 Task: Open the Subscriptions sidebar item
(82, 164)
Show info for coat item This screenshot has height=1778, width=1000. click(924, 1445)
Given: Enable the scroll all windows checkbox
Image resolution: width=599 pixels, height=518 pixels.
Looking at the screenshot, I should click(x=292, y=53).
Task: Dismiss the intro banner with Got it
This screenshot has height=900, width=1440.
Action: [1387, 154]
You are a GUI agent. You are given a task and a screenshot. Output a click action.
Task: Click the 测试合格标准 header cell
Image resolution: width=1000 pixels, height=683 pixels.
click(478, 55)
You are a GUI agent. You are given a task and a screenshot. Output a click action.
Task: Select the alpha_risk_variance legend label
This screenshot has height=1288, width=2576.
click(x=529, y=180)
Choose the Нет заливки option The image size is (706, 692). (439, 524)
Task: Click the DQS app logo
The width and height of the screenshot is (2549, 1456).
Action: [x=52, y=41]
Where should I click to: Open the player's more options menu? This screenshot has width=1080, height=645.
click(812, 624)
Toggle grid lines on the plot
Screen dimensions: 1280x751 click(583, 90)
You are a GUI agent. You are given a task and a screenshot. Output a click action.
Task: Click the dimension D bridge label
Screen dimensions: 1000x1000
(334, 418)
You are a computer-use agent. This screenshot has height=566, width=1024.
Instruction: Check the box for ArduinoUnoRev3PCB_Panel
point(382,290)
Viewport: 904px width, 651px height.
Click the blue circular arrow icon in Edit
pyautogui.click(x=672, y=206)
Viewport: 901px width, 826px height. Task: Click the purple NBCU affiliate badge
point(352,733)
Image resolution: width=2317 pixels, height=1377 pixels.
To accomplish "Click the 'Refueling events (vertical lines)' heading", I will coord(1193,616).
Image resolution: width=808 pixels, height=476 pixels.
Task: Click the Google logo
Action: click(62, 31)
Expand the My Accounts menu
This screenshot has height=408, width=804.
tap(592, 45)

Your goal | Convert every line of the listing above into a Markdown table with the columns n and Line, numbering the rows and skipping blank lines.

Written answer |
| n | Line |
|---|---|
| 1 |  Task: Open the Subscriptions sidebar item |
| 2 | (82, 164) |
| 3 | Show info for coat item This screenshot has height=1778, width=1000. click(924, 1445) |
| 4 | Given: Enable the scroll all windows checkbox |
| 5 | Image resolution: width=599 pixels, height=518 pixels. |
| 6 | Looking at the screenshot, I should click(x=292, y=53). |
| 7 | Task: Dismiss the intro banner with Got it |
| 8 | This screenshot has height=900, width=1440. |
| 9 | Action: [1387, 154] |
| 10 | You are a GUI agent. You are given a task and a screenshot. Output a click action. |
| 11 | Task: Click the 测试合格标准 header cell |
| 12 | Image resolution: width=1000 pixels, height=683 pixels. |
| 13 | click(478, 55) |
| 14 | You are a GUI agent. You are given a task and a screenshot. Output a click action. |
| 15 | Task: Select the alpha_risk_variance legend label |
| 16 | This screenshot has height=1288, width=2576. |
| 17 | click(x=529, y=180) |
| 18 | Choose the Нет заливки option The image size is (706, 692). (439, 524) |
| 19 | Task: Click the DQS app logo |
| 20 | The width and height of the screenshot is (2549, 1456). |
| 21 | Action: [x=52, y=41] |
| 22 | Where should I click to: Open the player's more options menu? This screenshot has width=1080, height=645. |
| 23 | click(812, 624) |
| 24 | Toggle grid lines on the plot |
| 25 | Screen dimensions: 1280x751 click(583, 90) |
| 26 | You are a GUI agent. You are given a task and a screenshot. Output a click action. |
| 27 | Task: Click the dimension D bridge label |
| 28 | Screen dimensions: 1000x1000 |
| 29 | (334, 418) |
| 30 | You are a computer-use agent. This screenshot has height=566, width=1024. |
| 31 | Instruction: Check the box for ArduinoUnoRev3PCB_Panel |
| 32 | point(382,290) |
| 33 | Viewport: 904px width, 651px height. |
| 34 | Click the blue circular arrow icon in Edit |
| 35 | pyautogui.click(x=672, y=206) |
| 36 | Viewport: 901px width, 826px height. Task: Click the purple NBCU affiliate badge |
| 37 | point(352,733) |
| 38 | Image resolution: width=2317 pixels, height=1377 pixels. |
| 39 | To accomplish "Click the 'Refueling events (vertical lines)' heading", I will coord(1193,616). |
| 40 | Image resolution: width=808 pixels, height=476 pixels. |
| 41 | Task: Click the Google logo |
| 42 | Action: click(62, 31) |
| 43 | Expand the My Accounts menu |
| 44 | This screenshot has height=408, width=804. |
| 45 | tap(592, 45) |